Bu kitabın kapağını açmak üzereyseniz, bilmeniz gereken bir şey var. Bu kitap alıştığımız kitaplara hiç benzemiyor. İster öykü deyin, ister anlatı, ister deneme. Hiç önemli değil Önemli olan yazarın anlattıklarını anlayabilmek. Özümsemek.
Kitap, bir binada bulunan yüzlerce insanın yaşamak ve karınlarını doyurmak için verdikleri mücadeleyi anlatılıyor. Değişik ülkeden, değişik lisanlı insanların yaşadığı bir dünyadır burası. Hepsi yamalı elbiselerle, mide bulandırıcı bir kokunun gezdiği binada yaşıyor.

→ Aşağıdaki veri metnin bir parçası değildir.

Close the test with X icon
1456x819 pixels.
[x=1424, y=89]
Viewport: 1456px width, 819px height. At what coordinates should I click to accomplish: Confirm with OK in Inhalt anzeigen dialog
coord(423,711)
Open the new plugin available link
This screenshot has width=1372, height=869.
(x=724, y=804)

Ekmeklerini taştan çıkaran bu zavallı insanların köle gibi tüm gün çalışıp, kazandıkları parayla ahırdan farksız bir odanın kirasını ödüyolar, çok iş az yemekten ibaret günlük yaşamlarından nefret ediyorlar. Kimi karnını doyurmak için fahişelik yapıyor, kimi dilencilik kimi de saatlerce çamaşır yıkıyor. Umutları hayalleri var. Sadece sinemada gördükleri zengin yaşamı düşlerler buruk buruk, bazen de zengin kocanın hayalini
Yazar, bir yandan Brezilyalı işçilerin yaşadığı sefaleti ve toplumsal yaşamdaki kırılmaların bireyler üzerindeki etkilerine değinirken, diğer yandan da işçiler yönetimi ele geçirmedikçe durumun düzelmeyeceğini söyleyen devrimci sözler eşlik ediyor.
Pelourinho Yokuşu 68 numarada yaşayan onlarca insanın yaşantılarından ufak kesitlerin olduğu bu kitabı okumanizı öneririm. Ayrıca yazarın en sevilen kitabı Kızıl Tarlalar'mış. Onu da alıp okumayı düşünüyorum.